Junto a Posada, hacia la derecha, está su madre, vestida de negro riguroso y sentada en un sillón de mayor jerarquía, tapizado con un brocado carmesí. De manera especular, el padre de Posada está retratado sobre otro sillón rojo, hacia la derecha, en ángulo correspondiente al de su esposa, y a la izquierda de la hija mayor. La mano izquierda de la madre toma la mano izquierda del padre, y la sortija matrimonial brilla al centro del cuadro; detrás de ellos, de pie, está el hermano menor de Posada. El equilibrio, de nuevo, es notable: la madre y el hijo menor miran hacia la derecha con tranquilidad y seriedad.

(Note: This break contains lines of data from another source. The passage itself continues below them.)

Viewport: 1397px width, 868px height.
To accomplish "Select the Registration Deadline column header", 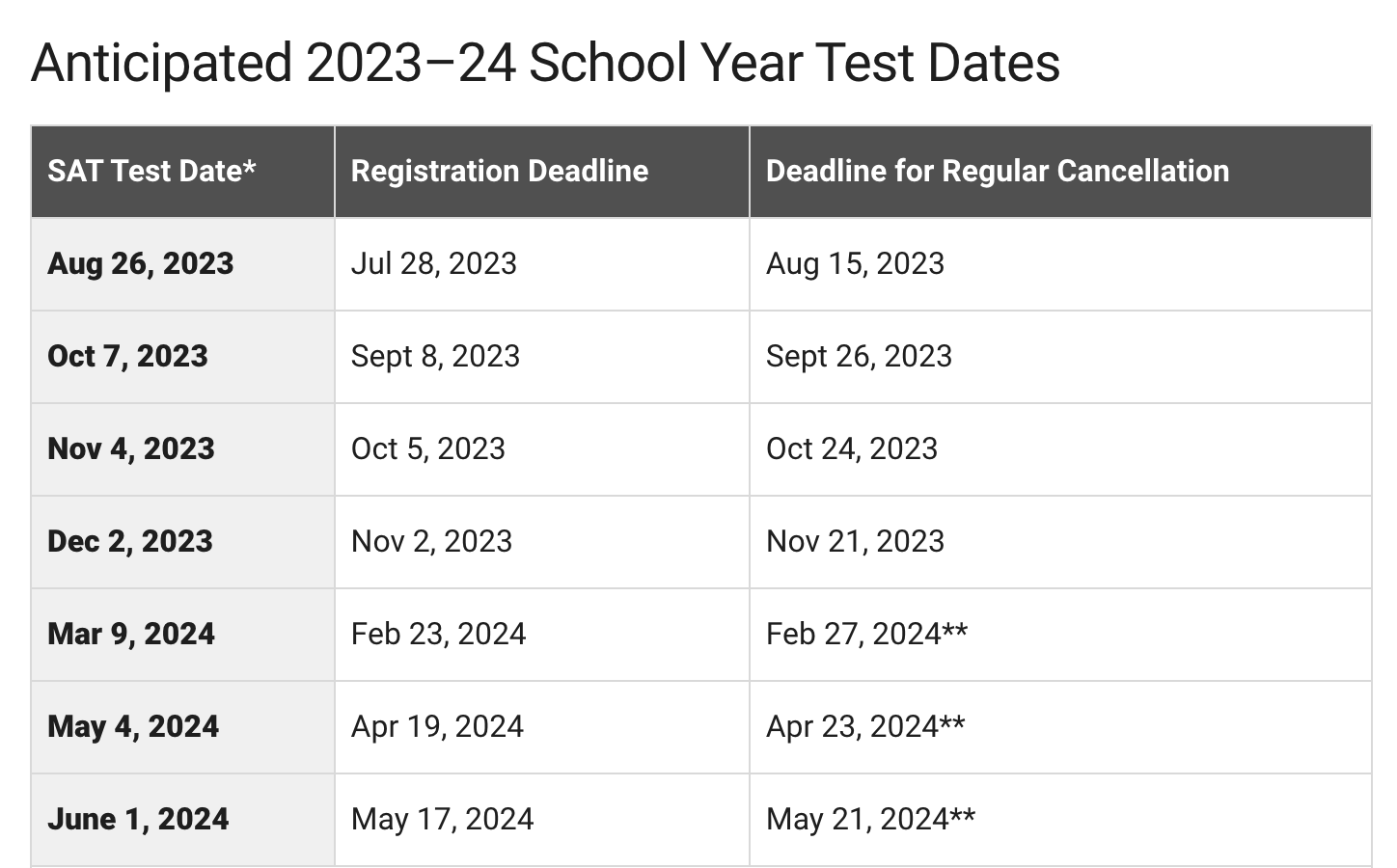I will pyautogui.click(x=499, y=171).
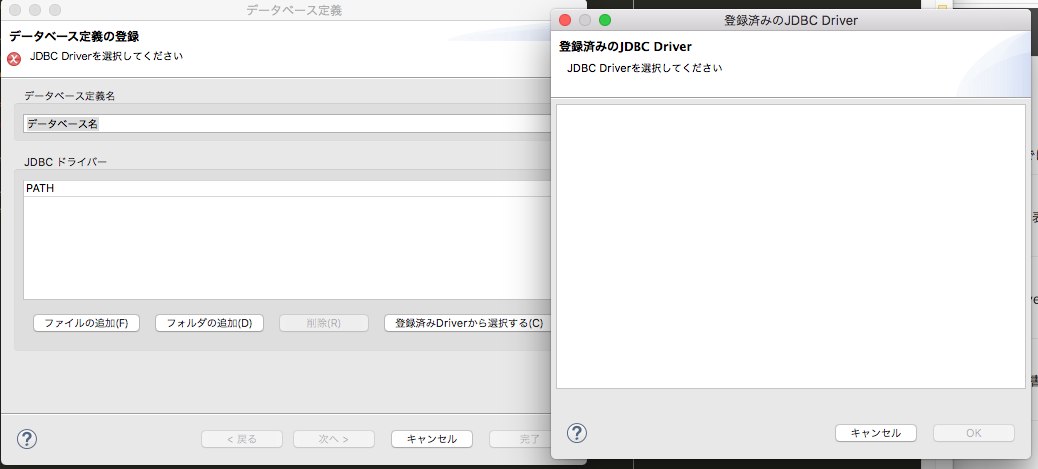Viewport: 1038px width, 469px height.
Task: Click green zoom button on 登録済みのJDBC Driver window
Action: pos(605,20)
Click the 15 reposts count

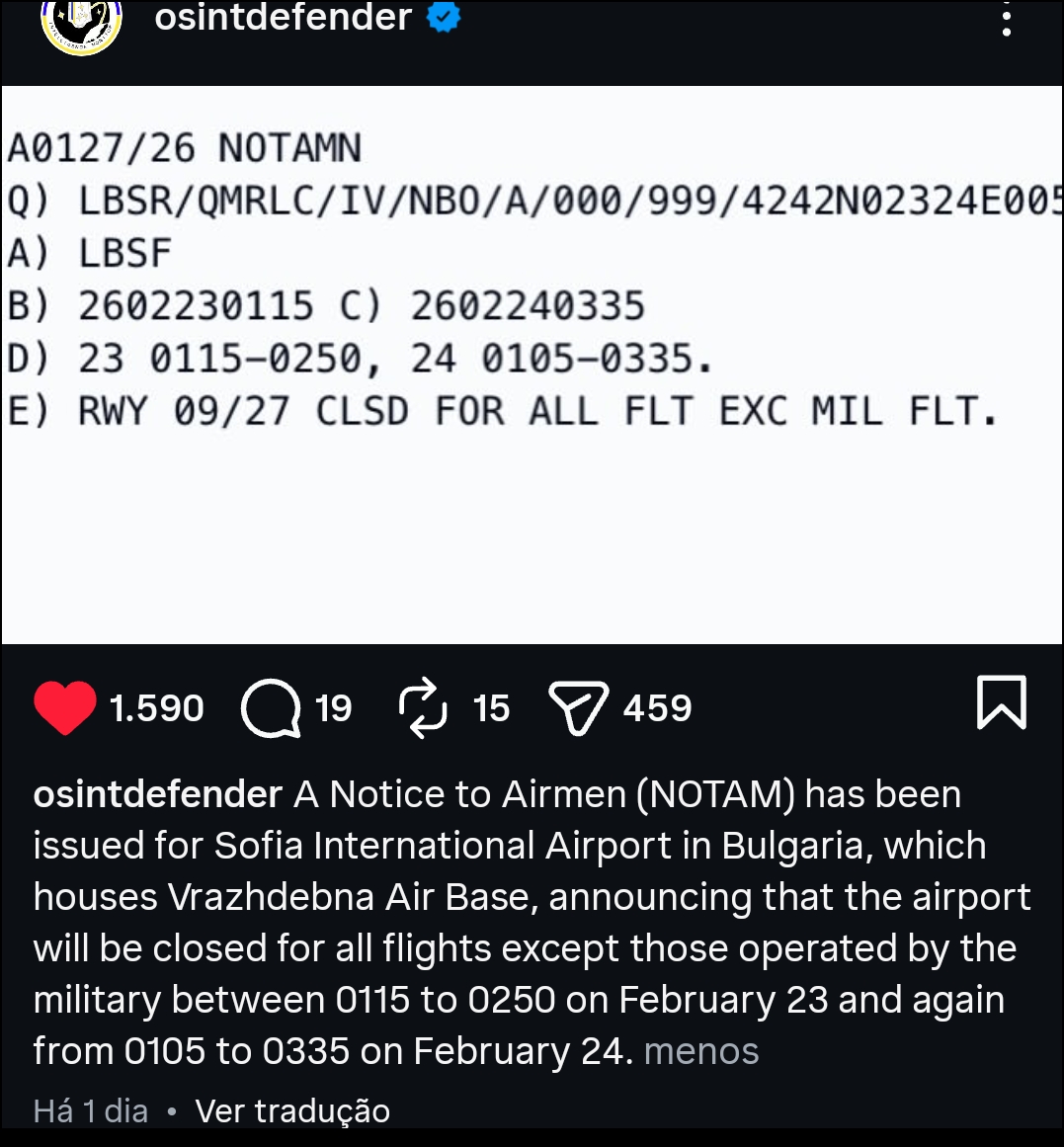pyautogui.click(x=490, y=708)
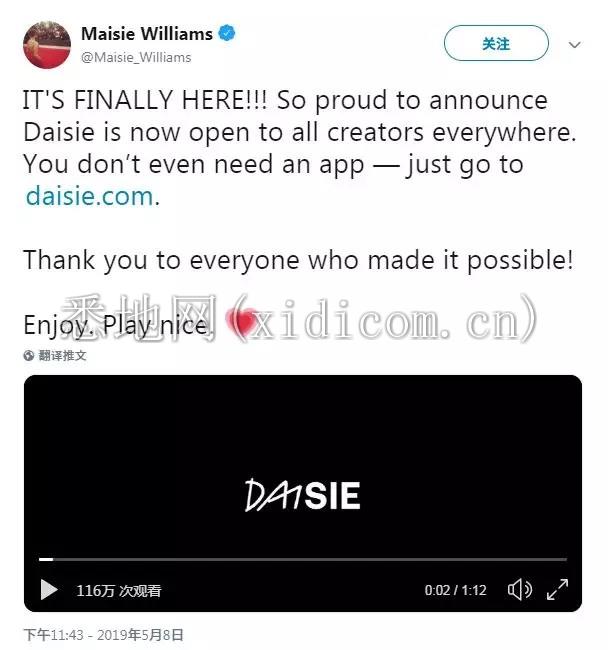Image resolution: width=608 pixels, height=650 pixels.
Task: Seek along the video progress bar
Action: click(x=303, y=559)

El centro simbólico es, indiscutiblemente, el símbolo matrimonial –las manos juntas y la alianza–, en torno al cual gravita con quietud y despacio la progenie.

Es sorprendente que la mirada del padre no tenga una dirección clara. Aparentemente se dirige hacia el mismo punto al que ven su hijo mayor (el autorretratado Posada) y la mayor de sus hijas; sin embargo, con un poco más de perspicacia, resulta que la mirada del padre, en realidad, está extraviada, o incluso perdida. Aunque el padre tiene cruzada su pierna izquierda sobre la derecha, hay en él una rigidez contrastante con la postura de los demás miembros de la familia. El tema parece misterioso, y hace que me vuelva suspicaz: creo que Posada ha retratado a su padre muerto, en compañía de su viuda enlutada y de los cinco hijos del matrimonio. Ello explicaría, además, que las manos de los esposos no estén entrelazadas, sino que la de ella se posa sobre la de él, acaso inerte. ¡Amor constante más allá de la muerte…! Y para utilizar en descargo mío la expresión de Giordano Bruno, se non è vero, è (…) ben trovato (esta fórmula feliz se halla en De gl’heroici furori, de 1585).

En nuestra época, la búsqueda de la felicidad se ha convertido en divisa común, en un verdadero tópico, como si se tratara de un bien en sí mismo. Al contemplar el cuadro de Posada de manera detenida, he podido saber por vez primera que este artista sin par no sólo fue el grabador, el ilustrador y el caricaturista ampliamente conocido, sino también un pintor de gran monta aunque de legado mínimo, y que la muerte, la divisa común en la obra de Posada (desde las ejecuciones hasta las calaveras, entre las que destaca la archifamosa Catrina), se halla presente en su único lienzo al óleo, un admirable retrato de familia. Este hallazgo me suscitó una gran alegría, y pienso que de dichas así, concretas y específicas, está construida la felicidad en la vida.